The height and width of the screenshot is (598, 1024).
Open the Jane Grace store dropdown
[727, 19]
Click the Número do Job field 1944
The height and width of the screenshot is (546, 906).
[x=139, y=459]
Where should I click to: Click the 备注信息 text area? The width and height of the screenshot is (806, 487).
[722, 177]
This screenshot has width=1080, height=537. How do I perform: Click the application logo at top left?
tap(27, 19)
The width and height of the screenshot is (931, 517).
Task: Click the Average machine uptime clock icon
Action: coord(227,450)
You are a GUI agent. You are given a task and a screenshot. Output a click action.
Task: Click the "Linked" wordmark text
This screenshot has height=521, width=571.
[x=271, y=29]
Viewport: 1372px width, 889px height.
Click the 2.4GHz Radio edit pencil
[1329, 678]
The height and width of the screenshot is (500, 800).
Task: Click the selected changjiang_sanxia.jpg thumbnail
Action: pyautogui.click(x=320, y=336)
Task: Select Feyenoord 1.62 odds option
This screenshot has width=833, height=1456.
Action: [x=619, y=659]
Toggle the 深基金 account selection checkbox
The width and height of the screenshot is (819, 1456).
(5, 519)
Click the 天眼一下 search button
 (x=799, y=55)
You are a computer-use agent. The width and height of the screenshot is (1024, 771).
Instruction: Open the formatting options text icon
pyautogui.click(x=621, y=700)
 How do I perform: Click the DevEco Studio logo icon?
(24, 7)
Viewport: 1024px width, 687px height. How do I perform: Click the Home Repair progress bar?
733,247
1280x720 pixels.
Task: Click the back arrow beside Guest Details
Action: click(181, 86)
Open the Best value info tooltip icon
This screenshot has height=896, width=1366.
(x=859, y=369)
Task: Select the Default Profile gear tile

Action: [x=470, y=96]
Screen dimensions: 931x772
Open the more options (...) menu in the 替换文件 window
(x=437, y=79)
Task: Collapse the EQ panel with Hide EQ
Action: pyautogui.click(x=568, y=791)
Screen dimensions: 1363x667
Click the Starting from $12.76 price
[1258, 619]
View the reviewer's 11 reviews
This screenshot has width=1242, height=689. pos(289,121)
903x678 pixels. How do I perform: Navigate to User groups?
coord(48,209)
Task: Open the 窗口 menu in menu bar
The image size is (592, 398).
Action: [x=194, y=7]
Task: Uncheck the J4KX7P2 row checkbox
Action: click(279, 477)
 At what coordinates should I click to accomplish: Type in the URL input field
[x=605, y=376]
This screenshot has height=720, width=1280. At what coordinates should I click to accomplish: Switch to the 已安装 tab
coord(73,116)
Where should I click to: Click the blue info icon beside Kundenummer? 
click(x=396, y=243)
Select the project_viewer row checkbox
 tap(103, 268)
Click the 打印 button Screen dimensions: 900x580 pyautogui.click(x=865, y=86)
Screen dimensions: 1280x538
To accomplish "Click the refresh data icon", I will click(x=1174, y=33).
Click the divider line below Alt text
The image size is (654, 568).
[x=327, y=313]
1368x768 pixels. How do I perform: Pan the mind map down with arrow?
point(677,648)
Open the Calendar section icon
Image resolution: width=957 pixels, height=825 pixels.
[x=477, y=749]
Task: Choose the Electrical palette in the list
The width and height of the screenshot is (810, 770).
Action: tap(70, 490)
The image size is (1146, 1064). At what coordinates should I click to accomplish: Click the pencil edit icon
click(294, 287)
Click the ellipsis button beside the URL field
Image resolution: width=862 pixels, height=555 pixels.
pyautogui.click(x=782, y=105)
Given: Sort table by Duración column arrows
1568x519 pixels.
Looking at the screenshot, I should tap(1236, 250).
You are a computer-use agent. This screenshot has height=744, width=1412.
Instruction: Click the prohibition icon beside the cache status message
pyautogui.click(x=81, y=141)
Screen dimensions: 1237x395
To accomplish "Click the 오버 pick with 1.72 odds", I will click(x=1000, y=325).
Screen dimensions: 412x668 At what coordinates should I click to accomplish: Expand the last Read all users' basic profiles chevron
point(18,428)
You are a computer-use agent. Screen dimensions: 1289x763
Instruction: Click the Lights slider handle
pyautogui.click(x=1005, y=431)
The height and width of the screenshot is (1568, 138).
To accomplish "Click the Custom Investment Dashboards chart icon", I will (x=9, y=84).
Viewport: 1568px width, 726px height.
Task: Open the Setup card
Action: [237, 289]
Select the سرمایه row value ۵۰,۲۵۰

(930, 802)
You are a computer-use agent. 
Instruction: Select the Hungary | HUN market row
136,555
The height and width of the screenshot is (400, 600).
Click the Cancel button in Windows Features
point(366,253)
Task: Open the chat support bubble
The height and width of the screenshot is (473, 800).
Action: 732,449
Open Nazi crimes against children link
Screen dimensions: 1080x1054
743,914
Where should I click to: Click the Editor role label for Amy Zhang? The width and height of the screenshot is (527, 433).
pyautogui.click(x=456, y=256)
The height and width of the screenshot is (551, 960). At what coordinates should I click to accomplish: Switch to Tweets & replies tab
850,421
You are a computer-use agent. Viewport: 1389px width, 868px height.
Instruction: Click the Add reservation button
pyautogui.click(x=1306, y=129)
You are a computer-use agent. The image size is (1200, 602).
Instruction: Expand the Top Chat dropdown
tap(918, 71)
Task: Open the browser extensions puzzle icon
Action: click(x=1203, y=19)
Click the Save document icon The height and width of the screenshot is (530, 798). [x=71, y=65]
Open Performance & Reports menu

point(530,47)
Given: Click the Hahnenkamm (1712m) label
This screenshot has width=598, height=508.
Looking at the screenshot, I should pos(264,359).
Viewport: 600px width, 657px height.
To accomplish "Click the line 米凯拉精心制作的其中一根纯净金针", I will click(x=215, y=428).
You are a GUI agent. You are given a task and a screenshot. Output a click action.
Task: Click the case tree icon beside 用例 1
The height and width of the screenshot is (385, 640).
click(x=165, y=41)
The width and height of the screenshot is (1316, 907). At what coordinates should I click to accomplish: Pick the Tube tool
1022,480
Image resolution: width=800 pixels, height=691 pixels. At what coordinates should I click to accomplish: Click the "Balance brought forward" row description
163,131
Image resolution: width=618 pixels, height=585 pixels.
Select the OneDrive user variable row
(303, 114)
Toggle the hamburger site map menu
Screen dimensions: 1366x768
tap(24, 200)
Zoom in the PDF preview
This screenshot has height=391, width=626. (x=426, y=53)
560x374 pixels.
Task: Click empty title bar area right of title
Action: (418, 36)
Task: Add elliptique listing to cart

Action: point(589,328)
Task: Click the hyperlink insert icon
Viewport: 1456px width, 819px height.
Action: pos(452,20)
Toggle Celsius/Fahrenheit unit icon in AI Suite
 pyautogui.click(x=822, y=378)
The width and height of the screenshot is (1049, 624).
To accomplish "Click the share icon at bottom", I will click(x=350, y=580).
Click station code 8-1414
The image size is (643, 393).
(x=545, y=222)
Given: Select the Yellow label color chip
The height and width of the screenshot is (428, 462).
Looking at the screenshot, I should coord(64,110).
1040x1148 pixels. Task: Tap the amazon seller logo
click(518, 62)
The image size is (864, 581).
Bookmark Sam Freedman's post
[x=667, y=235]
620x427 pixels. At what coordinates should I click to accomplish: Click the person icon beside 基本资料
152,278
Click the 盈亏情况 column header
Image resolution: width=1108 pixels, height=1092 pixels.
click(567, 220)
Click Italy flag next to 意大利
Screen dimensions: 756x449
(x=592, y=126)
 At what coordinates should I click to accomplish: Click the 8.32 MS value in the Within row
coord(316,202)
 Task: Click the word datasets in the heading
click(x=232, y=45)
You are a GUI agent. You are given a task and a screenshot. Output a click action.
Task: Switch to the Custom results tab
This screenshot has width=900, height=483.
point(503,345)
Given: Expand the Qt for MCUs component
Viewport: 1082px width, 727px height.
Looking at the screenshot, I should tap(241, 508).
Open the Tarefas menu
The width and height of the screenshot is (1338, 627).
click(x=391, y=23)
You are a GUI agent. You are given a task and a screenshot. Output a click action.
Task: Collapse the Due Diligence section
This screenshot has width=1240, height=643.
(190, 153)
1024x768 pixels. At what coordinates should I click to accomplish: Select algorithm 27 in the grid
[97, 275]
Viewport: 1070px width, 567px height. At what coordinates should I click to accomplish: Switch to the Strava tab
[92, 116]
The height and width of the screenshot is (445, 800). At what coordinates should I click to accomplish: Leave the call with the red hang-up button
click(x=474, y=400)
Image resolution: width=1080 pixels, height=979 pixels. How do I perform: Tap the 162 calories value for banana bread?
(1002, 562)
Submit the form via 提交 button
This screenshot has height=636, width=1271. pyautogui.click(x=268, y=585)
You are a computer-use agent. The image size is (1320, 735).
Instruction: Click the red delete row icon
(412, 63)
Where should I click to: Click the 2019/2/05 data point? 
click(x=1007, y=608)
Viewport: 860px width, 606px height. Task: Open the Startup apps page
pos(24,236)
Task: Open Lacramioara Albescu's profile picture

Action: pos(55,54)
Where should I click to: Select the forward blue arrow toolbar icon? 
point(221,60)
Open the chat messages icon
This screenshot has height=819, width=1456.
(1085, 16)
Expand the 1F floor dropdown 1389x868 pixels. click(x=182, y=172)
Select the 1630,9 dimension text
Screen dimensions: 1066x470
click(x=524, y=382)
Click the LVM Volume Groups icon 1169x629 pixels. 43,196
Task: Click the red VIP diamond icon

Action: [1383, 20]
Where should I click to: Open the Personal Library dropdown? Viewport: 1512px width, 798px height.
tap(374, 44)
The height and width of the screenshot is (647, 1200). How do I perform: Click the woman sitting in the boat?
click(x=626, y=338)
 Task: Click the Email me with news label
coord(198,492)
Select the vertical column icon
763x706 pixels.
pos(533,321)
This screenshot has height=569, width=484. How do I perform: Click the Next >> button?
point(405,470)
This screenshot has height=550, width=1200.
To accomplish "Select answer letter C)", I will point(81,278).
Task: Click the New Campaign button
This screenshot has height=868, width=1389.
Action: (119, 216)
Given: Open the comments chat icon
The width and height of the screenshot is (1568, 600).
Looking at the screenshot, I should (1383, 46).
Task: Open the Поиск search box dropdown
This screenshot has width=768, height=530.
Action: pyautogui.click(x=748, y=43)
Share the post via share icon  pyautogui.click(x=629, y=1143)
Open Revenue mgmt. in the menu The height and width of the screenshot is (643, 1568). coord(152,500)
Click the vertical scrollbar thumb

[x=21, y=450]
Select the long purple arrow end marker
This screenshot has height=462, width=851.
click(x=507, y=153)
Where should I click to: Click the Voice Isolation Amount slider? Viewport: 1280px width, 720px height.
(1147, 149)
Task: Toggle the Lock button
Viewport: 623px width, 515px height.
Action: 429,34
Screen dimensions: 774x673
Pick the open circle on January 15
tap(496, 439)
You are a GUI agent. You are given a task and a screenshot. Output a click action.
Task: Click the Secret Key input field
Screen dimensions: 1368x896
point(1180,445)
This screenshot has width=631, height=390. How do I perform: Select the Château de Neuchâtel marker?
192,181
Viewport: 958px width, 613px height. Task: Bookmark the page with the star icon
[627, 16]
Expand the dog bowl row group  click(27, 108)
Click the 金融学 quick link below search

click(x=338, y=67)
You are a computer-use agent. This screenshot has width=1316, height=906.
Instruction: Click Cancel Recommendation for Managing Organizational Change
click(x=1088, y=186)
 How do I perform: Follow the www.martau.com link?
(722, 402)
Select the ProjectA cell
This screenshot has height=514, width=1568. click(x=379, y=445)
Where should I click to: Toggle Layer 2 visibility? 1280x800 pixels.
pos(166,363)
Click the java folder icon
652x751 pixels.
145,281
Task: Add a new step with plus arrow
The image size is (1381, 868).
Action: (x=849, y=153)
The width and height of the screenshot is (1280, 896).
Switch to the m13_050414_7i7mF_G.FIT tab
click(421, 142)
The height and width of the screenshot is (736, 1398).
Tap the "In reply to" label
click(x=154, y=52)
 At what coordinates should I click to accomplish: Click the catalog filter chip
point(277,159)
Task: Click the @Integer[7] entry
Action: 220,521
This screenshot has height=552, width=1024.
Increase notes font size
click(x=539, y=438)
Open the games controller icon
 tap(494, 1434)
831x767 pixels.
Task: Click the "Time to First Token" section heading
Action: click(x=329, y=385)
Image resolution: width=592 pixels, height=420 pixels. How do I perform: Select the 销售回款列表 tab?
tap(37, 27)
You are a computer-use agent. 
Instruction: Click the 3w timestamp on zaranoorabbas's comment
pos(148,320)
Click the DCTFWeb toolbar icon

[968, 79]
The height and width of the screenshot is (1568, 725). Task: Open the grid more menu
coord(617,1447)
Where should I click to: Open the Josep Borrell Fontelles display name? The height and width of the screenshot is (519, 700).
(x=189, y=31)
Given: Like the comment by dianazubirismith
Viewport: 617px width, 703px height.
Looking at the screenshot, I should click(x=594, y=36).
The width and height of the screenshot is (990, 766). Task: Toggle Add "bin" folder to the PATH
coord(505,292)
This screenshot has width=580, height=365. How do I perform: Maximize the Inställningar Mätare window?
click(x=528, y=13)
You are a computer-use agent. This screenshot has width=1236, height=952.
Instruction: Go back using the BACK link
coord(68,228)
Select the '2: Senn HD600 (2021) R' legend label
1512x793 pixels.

- **Description of the task**:
The required answer is the exact run of lines above starting at the line with "763x706 pixels." and ending at the line with "Select the long purple arrow end marker", with both ends present.

- **Exercise response**:
763x706 pixels.
pos(533,321)
This screenshot has height=569, width=484. How do I perform: Click the Next >> button?
point(405,470)
This screenshot has height=550, width=1200.
To accomplish "Select answer letter C)", I will point(81,278).
Task: Click the New Campaign button
This screenshot has height=868, width=1389.
Action: (119, 216)
Given: Open the comments chat icon
The width and height of the screenshot is (1568, 600).
Looking at the screenshot, I should (1383, 46).
Task: Open the Поиск search box dropdown
This screenshot has width=768, height=530.
Action: pyautogui.click(x=748, y=43)
Share the post via share icon  pyautogui.click(x=629, y=1143)
Open Revenue mgmt. in the menu The height and width of the screenshot is (643, 1568). coord(152,500)
Click the vertical scrollbar thumb

[x=21, y=450]
Select the long purple arrow end marker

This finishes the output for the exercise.